→ EXERCISE REQUIREMENTS
Please edit the stretch from the line containing "Click the fast-forward button on the seek bar" through the end of the rows, replacing "seek bar" with "progress bar" and changing nothing else. Return only those rows.

→ TASK MATERIAL

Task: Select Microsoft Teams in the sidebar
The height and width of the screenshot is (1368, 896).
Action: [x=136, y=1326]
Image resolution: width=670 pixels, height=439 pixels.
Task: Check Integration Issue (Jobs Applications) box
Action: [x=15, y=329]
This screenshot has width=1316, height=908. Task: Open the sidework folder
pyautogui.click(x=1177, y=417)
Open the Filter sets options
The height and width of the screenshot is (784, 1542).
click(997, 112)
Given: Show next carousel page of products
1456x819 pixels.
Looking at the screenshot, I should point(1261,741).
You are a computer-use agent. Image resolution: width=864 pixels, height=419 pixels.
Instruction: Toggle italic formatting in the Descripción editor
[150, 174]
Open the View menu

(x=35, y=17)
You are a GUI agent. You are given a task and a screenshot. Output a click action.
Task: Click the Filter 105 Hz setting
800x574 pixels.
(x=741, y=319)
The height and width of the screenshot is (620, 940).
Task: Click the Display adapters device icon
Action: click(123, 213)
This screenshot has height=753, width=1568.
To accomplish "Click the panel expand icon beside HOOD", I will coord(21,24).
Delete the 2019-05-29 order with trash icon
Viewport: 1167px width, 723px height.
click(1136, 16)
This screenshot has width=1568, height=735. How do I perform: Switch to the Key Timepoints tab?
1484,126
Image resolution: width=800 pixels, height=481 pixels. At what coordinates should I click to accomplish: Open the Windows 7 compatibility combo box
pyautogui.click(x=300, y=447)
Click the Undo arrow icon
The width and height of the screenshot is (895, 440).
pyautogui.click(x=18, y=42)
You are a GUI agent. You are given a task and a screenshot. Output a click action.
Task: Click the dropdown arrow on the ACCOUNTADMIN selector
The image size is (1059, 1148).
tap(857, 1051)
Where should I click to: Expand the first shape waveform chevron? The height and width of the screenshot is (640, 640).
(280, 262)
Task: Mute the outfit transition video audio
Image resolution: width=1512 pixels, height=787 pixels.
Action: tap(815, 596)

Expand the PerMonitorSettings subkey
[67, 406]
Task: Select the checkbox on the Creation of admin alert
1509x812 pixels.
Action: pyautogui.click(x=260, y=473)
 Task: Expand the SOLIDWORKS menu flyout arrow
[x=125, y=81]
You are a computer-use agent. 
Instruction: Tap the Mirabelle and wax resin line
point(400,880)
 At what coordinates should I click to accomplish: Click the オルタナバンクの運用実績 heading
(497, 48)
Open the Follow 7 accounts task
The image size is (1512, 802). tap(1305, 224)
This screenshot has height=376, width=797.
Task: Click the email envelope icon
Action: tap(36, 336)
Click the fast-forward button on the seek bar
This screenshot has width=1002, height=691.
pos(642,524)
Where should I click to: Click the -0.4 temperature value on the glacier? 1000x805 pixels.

→ SOLVED PROBLEM
Click the fast-forward button on the progress bar
This screenshot has width=1002, height=691.
pos(642,524)
Where should I click to: Click the -0.4 temperature value on the glacier? 1000x805 pixels.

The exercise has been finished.